If we use RFC 7230 in Fetch API (and not in XHR), some headers can set by XHR's setRequestHeader(), but cannot set in Fetch's Request.headers.append().
This is intended for me (to encourage Fetch API's users to follow the new spec).

[1] https://xhr.spec.whatwg.org/
[2] https://fetch.spec.whatwg.org/#terminology-headers
[3] https://fetch.spec.whatwg.org/#dom-global-fetch
Comment 8 Anne 2015-04-21 22:00:20 UTC
Hmm, I'm not sure that's desirable since that would mean XMLHttpRequest is more powerful than fetch() for this feature. If anything fetch() needs to be more powerful in the end.
Comment 9 Hiroshige Hayashizaki 2015-04-22 16:33:42 UTC
I also noticed XHR spec e.g. setRequestHeader()
https://xhr.spec.whatwg.org/#dom-xmlhttprequest-setrequestheader
refers to Fetch API's spec's concept-header-value
https://fetch.spec.whatwg.org/#concept-header-value
that refers to RFC 2616.
So if we change Fetch API's concept-header-value to refer RFC 7230, then it also affects XHR...

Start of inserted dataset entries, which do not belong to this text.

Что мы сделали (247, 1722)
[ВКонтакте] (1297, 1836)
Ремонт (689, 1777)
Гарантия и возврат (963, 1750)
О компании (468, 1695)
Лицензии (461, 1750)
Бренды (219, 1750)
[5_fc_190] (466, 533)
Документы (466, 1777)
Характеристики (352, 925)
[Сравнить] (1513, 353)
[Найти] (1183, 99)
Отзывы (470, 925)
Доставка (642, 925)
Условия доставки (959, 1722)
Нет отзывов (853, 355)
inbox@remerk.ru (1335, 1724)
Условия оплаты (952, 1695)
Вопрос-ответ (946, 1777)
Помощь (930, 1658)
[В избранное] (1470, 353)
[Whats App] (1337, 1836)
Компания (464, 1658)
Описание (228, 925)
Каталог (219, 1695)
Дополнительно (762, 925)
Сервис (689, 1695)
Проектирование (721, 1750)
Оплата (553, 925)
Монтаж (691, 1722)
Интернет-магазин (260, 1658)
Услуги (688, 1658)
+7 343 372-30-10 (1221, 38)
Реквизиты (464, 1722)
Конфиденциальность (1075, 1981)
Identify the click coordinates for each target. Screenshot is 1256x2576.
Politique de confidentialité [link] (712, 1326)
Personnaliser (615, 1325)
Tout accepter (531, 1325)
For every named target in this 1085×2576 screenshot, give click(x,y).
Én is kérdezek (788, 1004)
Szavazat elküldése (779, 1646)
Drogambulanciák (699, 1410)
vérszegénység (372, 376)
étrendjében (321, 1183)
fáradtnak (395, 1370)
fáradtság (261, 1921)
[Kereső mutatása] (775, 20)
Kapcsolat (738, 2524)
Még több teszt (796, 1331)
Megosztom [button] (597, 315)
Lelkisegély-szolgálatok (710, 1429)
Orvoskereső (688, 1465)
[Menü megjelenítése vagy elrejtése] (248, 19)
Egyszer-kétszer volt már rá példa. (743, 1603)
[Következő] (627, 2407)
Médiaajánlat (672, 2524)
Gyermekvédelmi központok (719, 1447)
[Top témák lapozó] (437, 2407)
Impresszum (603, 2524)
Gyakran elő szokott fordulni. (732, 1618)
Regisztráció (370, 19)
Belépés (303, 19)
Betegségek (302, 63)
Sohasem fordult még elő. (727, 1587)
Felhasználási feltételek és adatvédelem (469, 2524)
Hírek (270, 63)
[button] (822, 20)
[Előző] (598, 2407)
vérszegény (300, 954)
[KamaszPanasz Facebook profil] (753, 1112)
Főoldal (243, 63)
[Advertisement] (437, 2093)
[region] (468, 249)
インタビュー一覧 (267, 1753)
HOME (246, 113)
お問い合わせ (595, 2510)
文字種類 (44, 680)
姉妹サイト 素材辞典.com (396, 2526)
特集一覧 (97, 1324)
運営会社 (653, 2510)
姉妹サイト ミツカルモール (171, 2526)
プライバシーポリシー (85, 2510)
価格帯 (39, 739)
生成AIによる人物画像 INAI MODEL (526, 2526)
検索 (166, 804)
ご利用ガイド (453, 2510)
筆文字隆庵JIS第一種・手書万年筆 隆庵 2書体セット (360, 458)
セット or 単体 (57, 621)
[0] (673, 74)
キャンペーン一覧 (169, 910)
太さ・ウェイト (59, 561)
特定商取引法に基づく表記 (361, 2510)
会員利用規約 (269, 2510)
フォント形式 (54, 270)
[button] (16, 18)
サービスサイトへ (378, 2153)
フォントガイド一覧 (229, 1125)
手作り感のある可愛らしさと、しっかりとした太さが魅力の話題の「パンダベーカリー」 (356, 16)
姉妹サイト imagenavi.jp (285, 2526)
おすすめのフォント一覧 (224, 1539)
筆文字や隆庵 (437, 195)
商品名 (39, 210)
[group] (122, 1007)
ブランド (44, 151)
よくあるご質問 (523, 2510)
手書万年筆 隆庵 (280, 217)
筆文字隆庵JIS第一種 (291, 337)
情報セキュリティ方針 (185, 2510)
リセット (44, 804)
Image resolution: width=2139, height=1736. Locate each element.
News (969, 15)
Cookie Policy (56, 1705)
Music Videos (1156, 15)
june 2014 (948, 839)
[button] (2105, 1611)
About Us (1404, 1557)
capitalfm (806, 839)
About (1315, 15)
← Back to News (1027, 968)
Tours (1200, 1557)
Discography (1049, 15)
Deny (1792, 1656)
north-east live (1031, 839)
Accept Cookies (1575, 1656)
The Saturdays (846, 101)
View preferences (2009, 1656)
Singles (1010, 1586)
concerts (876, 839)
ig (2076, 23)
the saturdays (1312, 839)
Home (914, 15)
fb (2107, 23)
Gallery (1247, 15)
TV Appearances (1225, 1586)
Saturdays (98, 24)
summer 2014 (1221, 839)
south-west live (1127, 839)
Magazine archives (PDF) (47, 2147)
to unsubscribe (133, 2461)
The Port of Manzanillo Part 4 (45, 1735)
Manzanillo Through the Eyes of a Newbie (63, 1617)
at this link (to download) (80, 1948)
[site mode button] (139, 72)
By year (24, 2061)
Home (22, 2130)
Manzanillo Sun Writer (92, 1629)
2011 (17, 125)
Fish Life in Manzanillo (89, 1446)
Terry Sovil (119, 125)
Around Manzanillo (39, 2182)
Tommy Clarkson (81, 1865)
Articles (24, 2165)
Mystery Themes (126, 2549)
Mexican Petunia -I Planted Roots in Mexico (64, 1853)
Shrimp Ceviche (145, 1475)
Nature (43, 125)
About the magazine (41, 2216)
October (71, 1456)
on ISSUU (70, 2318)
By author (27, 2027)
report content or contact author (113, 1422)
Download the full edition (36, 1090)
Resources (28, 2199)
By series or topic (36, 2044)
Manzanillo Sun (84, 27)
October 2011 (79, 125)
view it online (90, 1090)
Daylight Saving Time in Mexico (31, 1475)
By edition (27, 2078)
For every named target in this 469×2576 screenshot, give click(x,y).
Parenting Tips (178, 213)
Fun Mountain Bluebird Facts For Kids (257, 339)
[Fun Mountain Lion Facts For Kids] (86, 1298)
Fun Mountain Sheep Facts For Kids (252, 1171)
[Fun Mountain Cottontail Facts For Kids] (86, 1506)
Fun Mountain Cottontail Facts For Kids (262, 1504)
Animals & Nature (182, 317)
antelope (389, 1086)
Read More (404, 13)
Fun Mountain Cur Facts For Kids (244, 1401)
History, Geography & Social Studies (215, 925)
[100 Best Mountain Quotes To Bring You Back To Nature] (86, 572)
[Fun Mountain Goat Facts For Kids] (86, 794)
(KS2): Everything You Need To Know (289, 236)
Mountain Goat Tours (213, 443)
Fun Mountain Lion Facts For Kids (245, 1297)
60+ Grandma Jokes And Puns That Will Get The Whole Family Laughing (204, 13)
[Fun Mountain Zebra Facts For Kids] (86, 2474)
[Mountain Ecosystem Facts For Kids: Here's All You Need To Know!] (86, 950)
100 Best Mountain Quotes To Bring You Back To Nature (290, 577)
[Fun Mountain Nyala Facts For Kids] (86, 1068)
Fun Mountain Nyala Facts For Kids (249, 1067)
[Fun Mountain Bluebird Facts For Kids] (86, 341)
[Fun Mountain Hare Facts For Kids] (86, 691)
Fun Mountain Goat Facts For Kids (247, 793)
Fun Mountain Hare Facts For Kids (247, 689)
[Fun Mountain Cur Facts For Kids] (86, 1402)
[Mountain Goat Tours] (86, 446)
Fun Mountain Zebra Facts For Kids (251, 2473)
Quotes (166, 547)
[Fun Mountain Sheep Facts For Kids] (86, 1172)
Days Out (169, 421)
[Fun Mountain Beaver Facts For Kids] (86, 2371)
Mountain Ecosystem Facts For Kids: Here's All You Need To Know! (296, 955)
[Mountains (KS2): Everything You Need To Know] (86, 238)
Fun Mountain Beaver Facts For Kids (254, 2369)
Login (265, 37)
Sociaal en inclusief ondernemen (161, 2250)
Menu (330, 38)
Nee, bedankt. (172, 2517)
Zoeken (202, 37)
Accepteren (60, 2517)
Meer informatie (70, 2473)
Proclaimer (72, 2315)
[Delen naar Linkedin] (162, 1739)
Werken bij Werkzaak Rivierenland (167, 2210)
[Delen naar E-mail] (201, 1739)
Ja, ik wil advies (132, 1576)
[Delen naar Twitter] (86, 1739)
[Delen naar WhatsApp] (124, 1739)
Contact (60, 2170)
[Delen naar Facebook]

(so my understanding in Comment 7 that we can only modify Fetch API seems wrong)
Comment 10 Anne 2015-04-27 03:32:30 UTC
Right, we can change all APIs. The question is, can we make existing APIs more restrictive? And if we can't, do we really want newer APIs to be more restrictive as that means developers might resort to using older APIs to work around the gap?